Глашатай с улыбкой отвесил девушке поклон. За ее спиной вдруг возник темноволосый юноша — тот самый сын богача. Кобзарь хотел что-то сказать, но вдруг рядом вновь вырос Кишка с тлеющей бородой. Глашатай быстро наклонился к девушке, схватил поясок ее передника и дернул так, что официантка закружилась как юла.
— Осторожно!
Девушка поскользнулась, но сын богача подскочил к ней, протягивая руки, и поймал в свои объятия.
— У вас борода горит, дорогой!
Глашатай развернулся к Кишке. Амбал заскрежетал зубами, а Кобзарь со всего маху хлестанул передником по щекам Кишки, сбивая пламя. Кишка вслепую замолотил огромными кулачищами, поскользнулся на пролитом масле и грохнулся на пол.
— Ну-у-у, надо быть аккуратнее!
Кобзарь укоризненно поцокал языком, подмигнул остолбеневшей официантке и ее возлюбленному, а затем круто развернулся и поскакал дальше. Следом за ним устремилась целая толпа разъяренных посетителей, которые рычали, скалили зубы и тянули к танцору волосатые лапы. Мимо Кобзаря со свистом пролетела чья-то вставная челюсть, кувшин и половник. Глашатай вскочил на бочку рядом с очагом, одной рукой перехватил половник, другой сцапал пролетающую мимо банку. Поднес банку к носу, издал «Фи!», отшвырнул в сторону — и банка как бы случайно отправилась в очаг.
— Нет! Масло! — вскрикнул тавернщик.
В очаге полыхнуло. Из каменного углубления вырвалось пламя, толпу обдало горящими брызгами. Они мигом впились в одежду, шапки, бороды; лужицы пролитого абсента и рома мгновенно вспыхнули, и пол, усеянный битыми черепками, охватило синее пламя.
— Не-е-ет!
Тавернщик схватился за голову.
Кобзарь дирижировал музыкантам половником, постоянно ударяя кого-нибудь по лбу.
— Ой! Простите! Случайно!
В «Веселой фляге» разверзся ад: люди носились туда-сюда, пытались потушить горящую одежду, сталкивались, ругались, кто-то сцепился в яростной драке. Через несколько мгновений гармошка надрывно взвизгнула и заглохла.

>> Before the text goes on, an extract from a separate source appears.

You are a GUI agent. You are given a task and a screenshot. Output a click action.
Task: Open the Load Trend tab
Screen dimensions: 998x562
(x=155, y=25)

Посреди столпотворения на самой высокой бочке стоял Кобзарь.
Закончив дирижировать, он окинул взглядом таверну.
Кишка и Булыга растянулись на полу без чувств. Рядом приходили в себя еще несколько человек, оглушенных тяжелыми светильниками. Кто-то скулил, хлопая ладонями по горящей бороде.

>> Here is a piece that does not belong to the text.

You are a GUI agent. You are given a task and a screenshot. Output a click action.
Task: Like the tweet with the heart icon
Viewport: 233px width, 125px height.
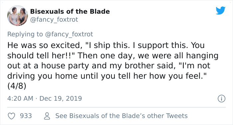[x=11, y=116]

Кобзарь округлил глаза, будто не понял, что же тут случилось, пока он танцевал. Тавернщик голосил и причитал, глядя на барную стойку, охваченную огнем. Посетители больше не хотели скрутить Кобзаря, место вокруг центральной бочки опустело. Все уставились на пришельца как на беса, и тут Кобзарь выдал неуверенное:
— Ой…
Шаркнул ножкой и застенчиво покраснел.
Затем он ловко спрыгнул и сделал пару шагов к бочке, за которой сидел Йонва. Посетители отпрянули.
— Это бес!
— Не трогай его!
Конопатый выбежал из кухни с ведром воды, плеснул на стойку, и языки пламени поутихли. Тавернщик осенил себя крестным знамением — уже, наверное, пятидесятым по счету.
— Господи, спаси и сохрани, спаси и сохрани…
Кобзарь подошел к официантке, которую сын богача по-прежнему держал в объятиях, и улыбнулся.
— Ах да, дорогая. Не слушайте того, бледного. Иногда иметь лишние глаза вредно — такие, как он, не видят главного и способны упустить то, что под носом.
Кобзарь перевел взгляд на карты, поднял ту, что лежала сверху, и с усмешкой развернул к девушке.
Пиковая шестерка.
— Иногда, — продолжил он, — чтобы выиграть, нужно проиграть. Впрочем, это знает каждый, у кого есть туз в рукаве.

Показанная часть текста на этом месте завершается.